While attending the Rhode Island School of Design for her undergraduate degree, Liz Anna Kozik became very aware of the fact that she was a Midwesterner on the East Coast. “I felt weird surrounded by people from either coast. Everyone came from cities with long histories, and I came from Chicago nowhere suburbia,” Kozik said. “But one special thing that I did have growing up was prairie.”
Kozik lived next to the Morton Arboretum in Lisle, Illinois, and while living on the East Coast, she drew from her past environmental experiences at the Arboretum and the Illinois Prairie Path to inspire her art. Centered around prairie aesthetics, her work aims to communicate environmental issues as efficiently as possible, combining intriguing illustrations to pull viewers in and concise text.

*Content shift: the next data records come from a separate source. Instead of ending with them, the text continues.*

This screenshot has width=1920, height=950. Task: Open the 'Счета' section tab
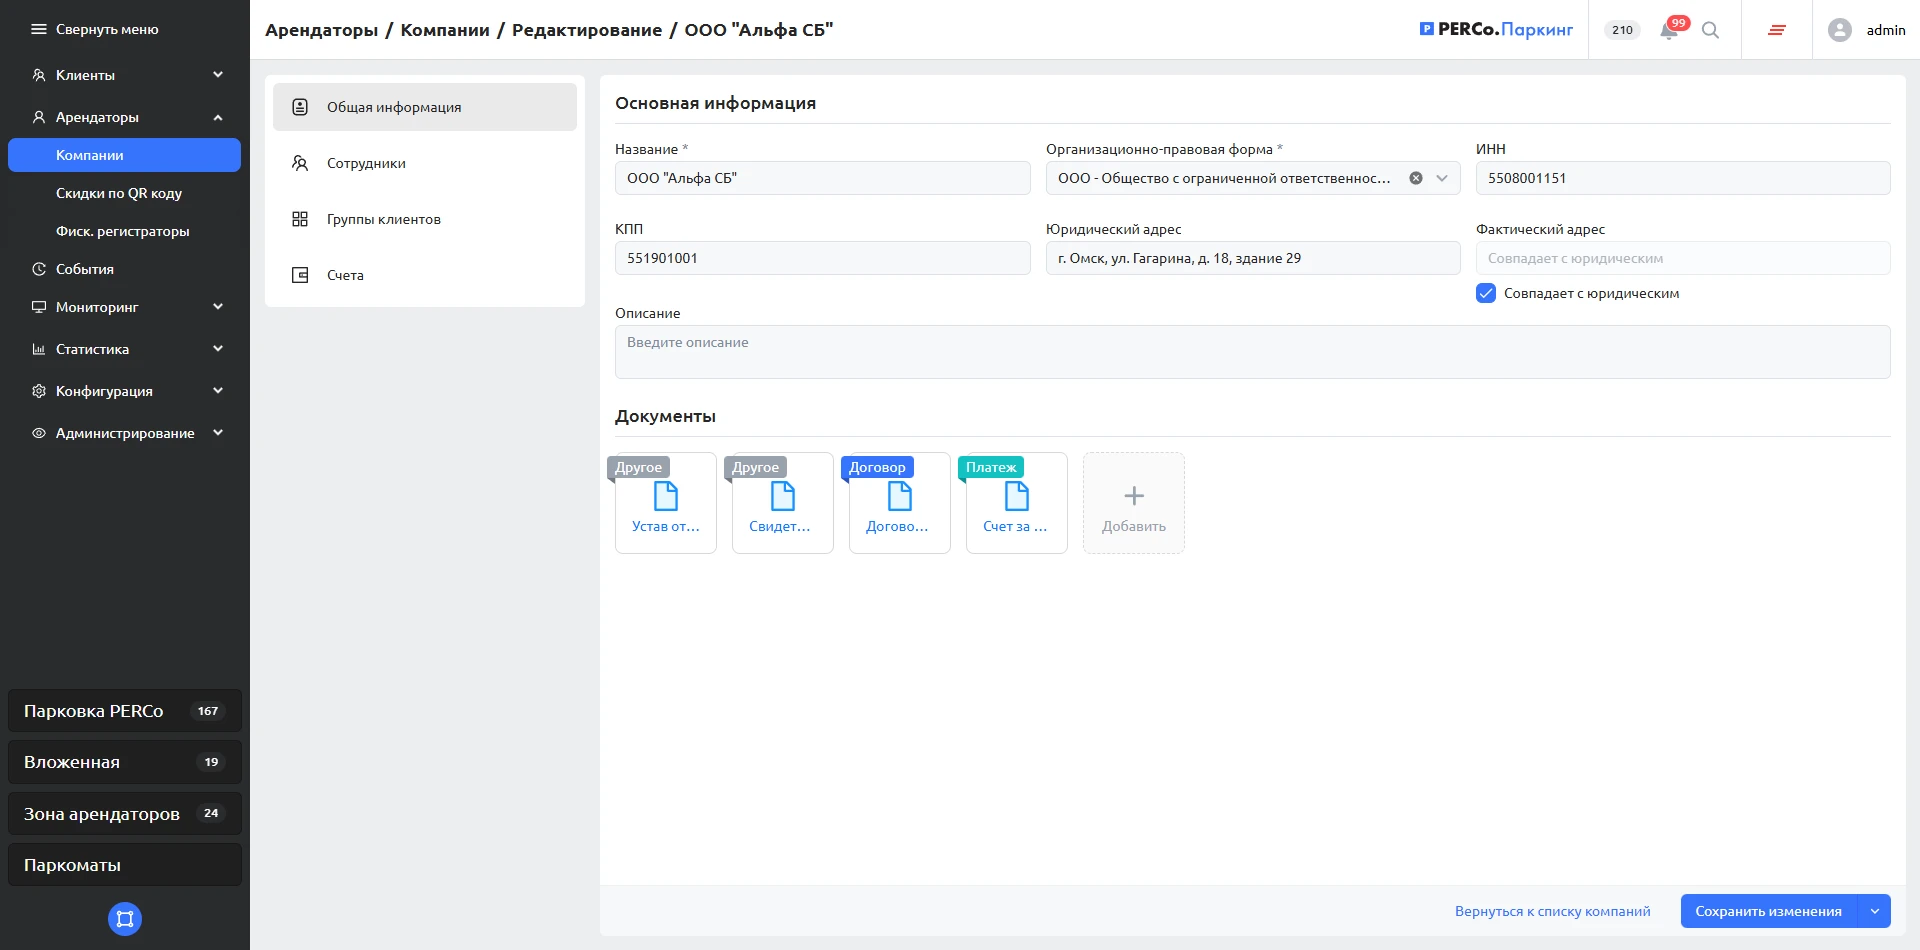(345, 275)
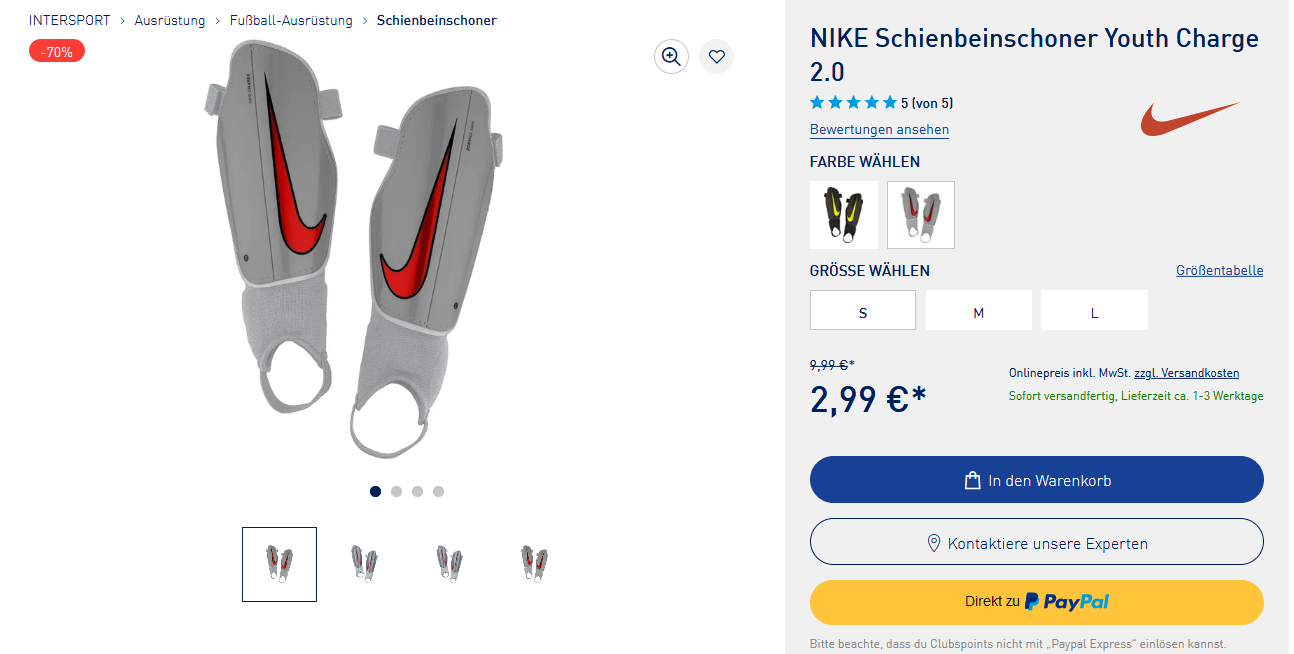The image size is (1294, 654).
Task: Go to Ausrüstung breadcrumb category
Action: (170, 21)
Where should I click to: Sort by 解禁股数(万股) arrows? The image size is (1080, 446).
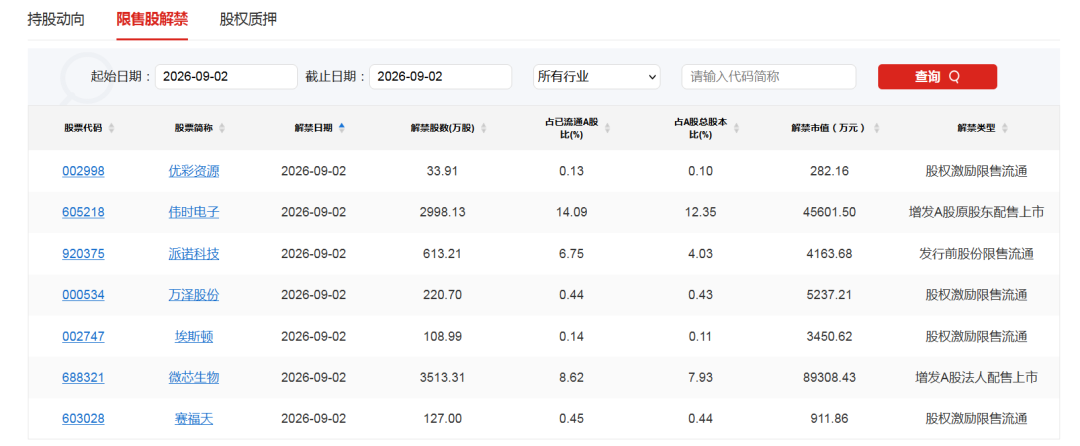(x=484, y=128)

After graduating, Kozik returned to the Midwest to work as a product designer, but soon felt the pull to return to her work in an academic setting. She then enrolled at UW–Madison and started her MFA at the School of Human Ecology in the Design Studies program, combining art and environmental studies that she developed her education into a PhD.
“I picked the Nelson Institute because interdisciplinarity was the point, and the program gave me the freedom to build my own committee across different disciplines and work with scientists and humanities scholars. That flexibility couldn’t really happen anywhere else,” Kozik said.
Her PhD looked at prairie restoration through historical and ecological lenses with the goal of obtaining a grounded experience that balanced both the humanities and science sides. Kozik wanted to make sure that her work didn’t fall into the traps of focusing on one side over the other. Take, for example, invasive species. “There’s lots of interesting writings about invasive species, and some humanities scholars who argue that invasive species doesn’t exist as a category, just a cultural idea. On the other hand, scientists face a very real problem where a problematic species is taking over a habitat and that it needs to be managed,” Kozik explained.
As an intermodal scholar, Kozik’s dissertation was produced through the work of comics — fully illustrated works that are specifically geared towards accessible language. “Or at the very least, using the least amount of words to talk about very complicated subjects,” Kozik said, pointing that the goal of her work was to make information more available to more people, and not just other scholars.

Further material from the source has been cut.